In the entries that follow, find the line containing "Given: Toggle the hamburger menu"; from there, copy every line exactly through the line containing "Viewport: 1371px width, 896px height.".

Task input below:

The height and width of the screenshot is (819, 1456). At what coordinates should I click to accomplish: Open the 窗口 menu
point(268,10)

End of Task input.
Task input below:

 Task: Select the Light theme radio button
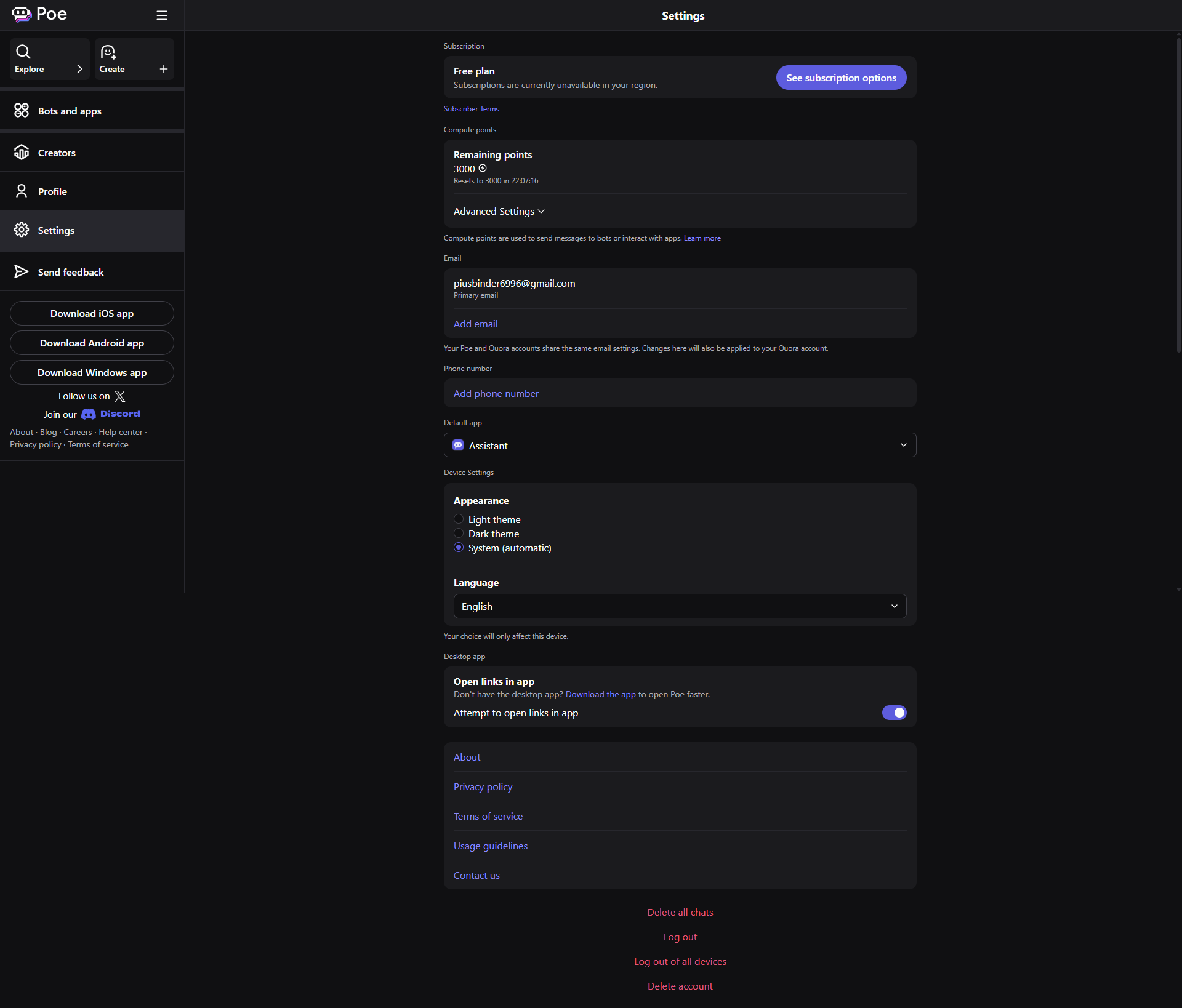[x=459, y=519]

End of Task input.
Task input below:

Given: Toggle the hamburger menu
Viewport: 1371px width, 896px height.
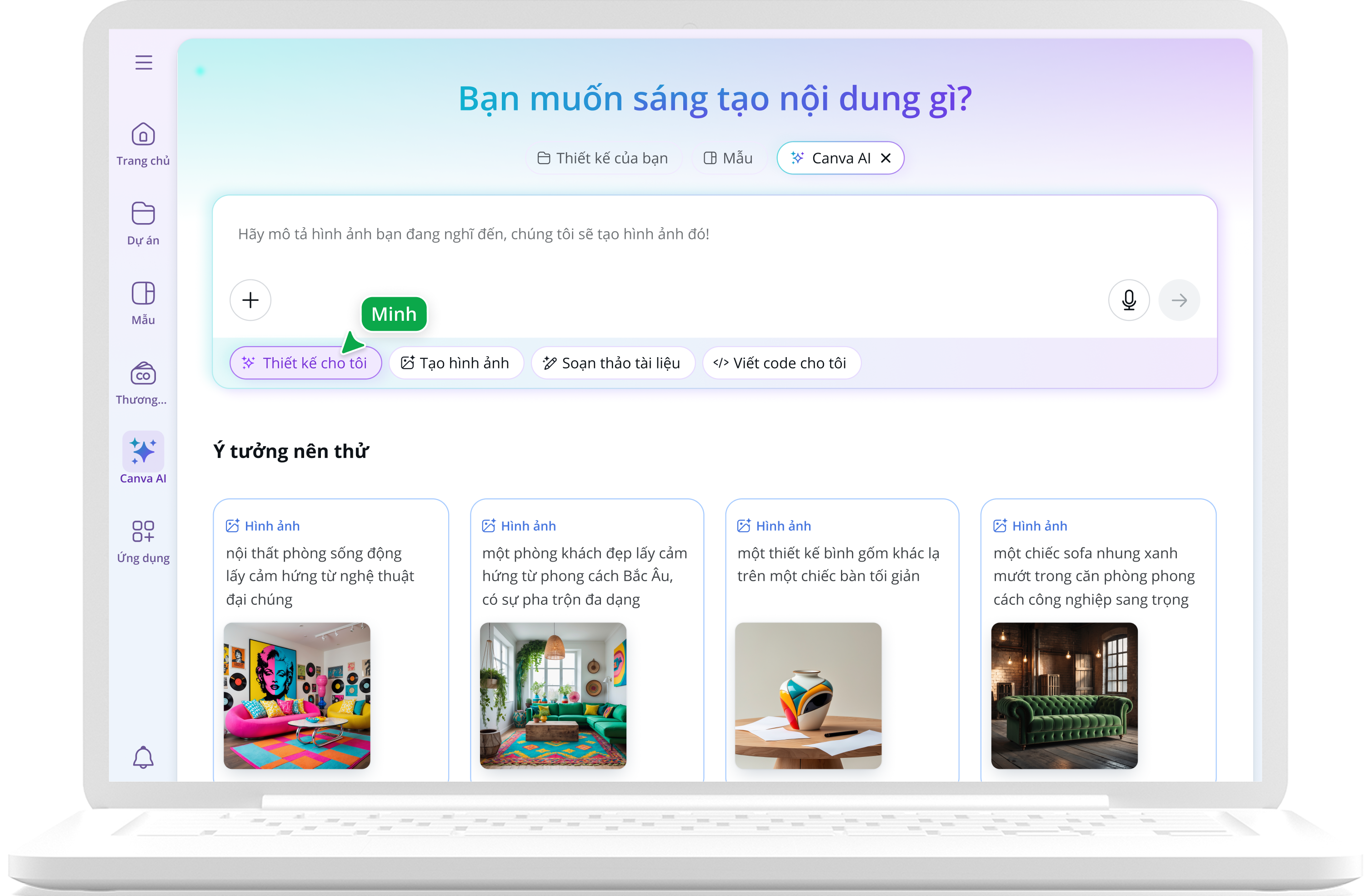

End of Task input.

> **Answer to this task**:
Given: Toggle the hamburger menu
Viewport: 1371px width, 896px height.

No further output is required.